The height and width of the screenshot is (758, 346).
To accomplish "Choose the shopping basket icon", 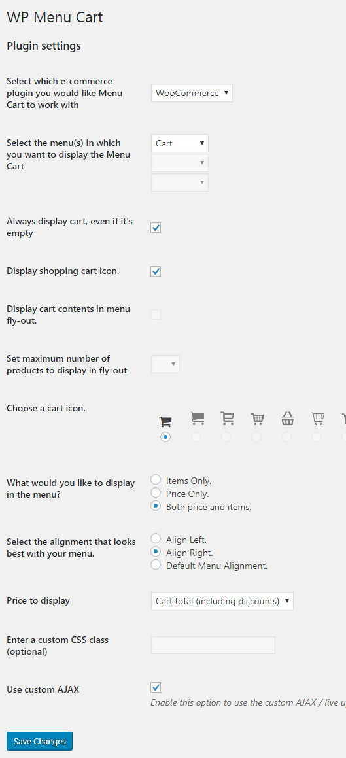I will pyautogui.click(x=288, y=418).
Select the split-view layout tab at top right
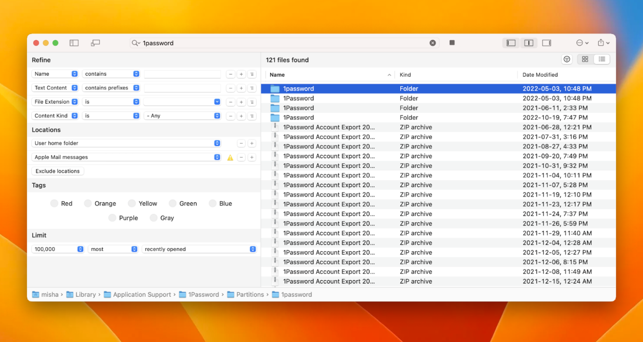The height and width of the screenshot is (342, 643). click(x=529, y=42)
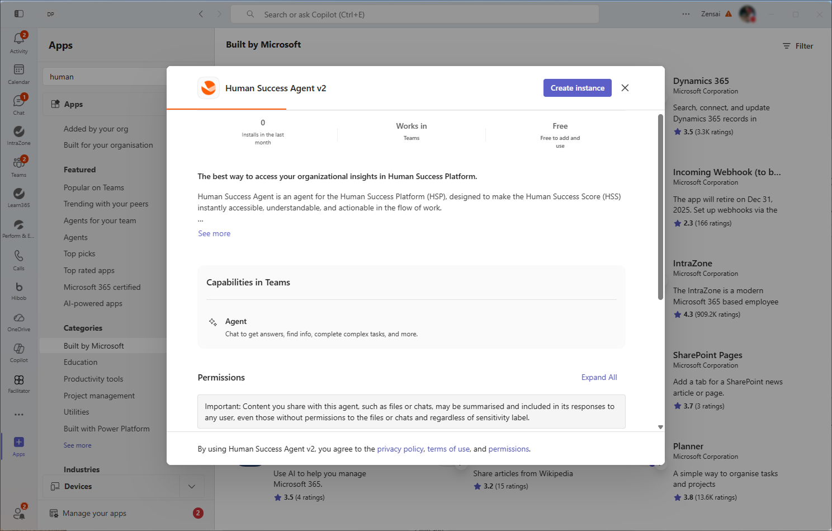Click the Create instance button

tap(577, 88)
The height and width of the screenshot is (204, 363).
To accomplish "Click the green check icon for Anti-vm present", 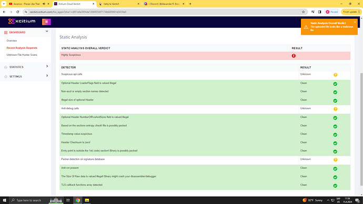I will point(335,169).
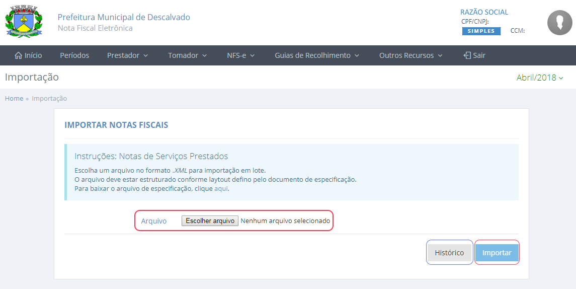Screen dimensions: 576x289
Task: Open the Histórico of imports
Action: (449, 253)
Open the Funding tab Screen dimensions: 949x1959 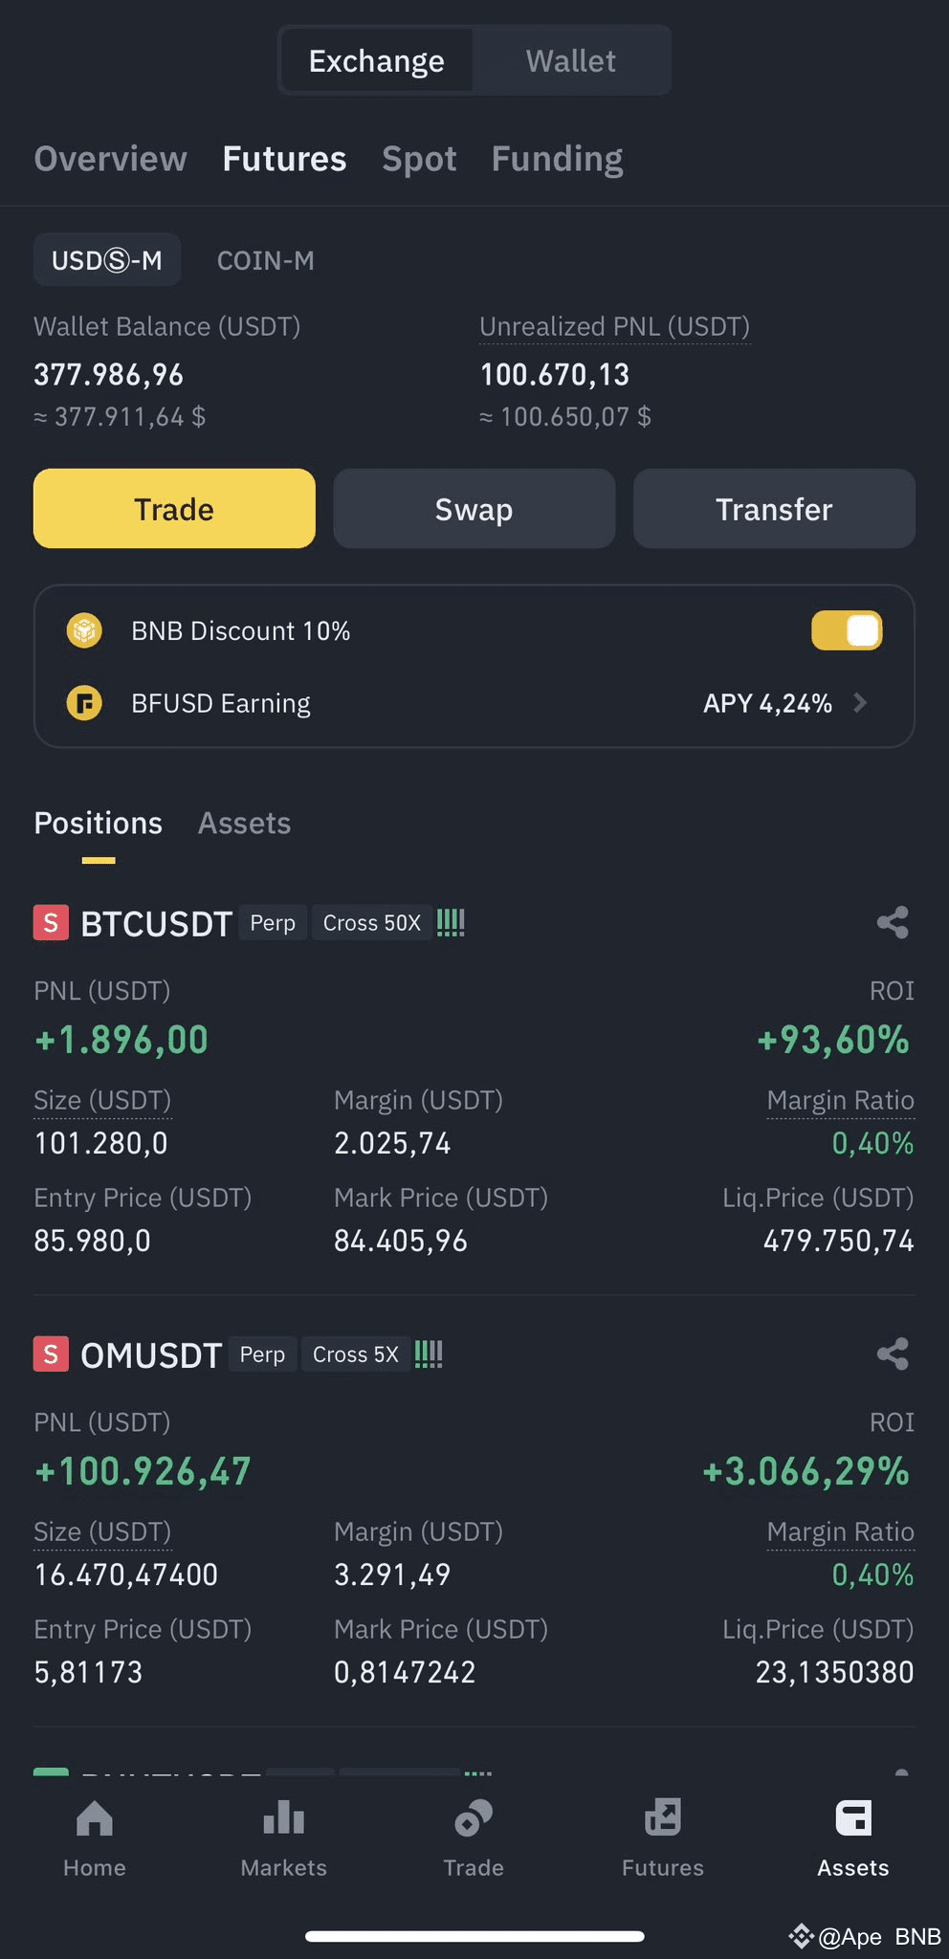pos(558,159)
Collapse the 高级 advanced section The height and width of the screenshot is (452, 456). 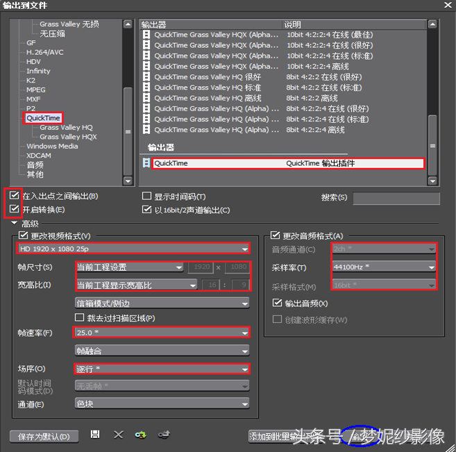(x=14, y=223)
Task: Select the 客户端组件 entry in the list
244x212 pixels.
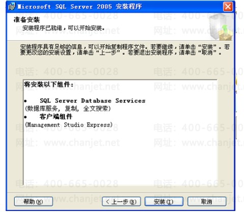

— WHAT THIS TASK INVOLVES —
Rewrite the part of the material that begins with the line containing "Task: Select the 客户端组件 entry in the list" and ends at the end of the material, swapping "entry" for "item" and changing nothing else. Leave out the pictures.

— COMPLETED EXERCISE —
Task: Select the 客户端组件 item in the list
244x212 pixels.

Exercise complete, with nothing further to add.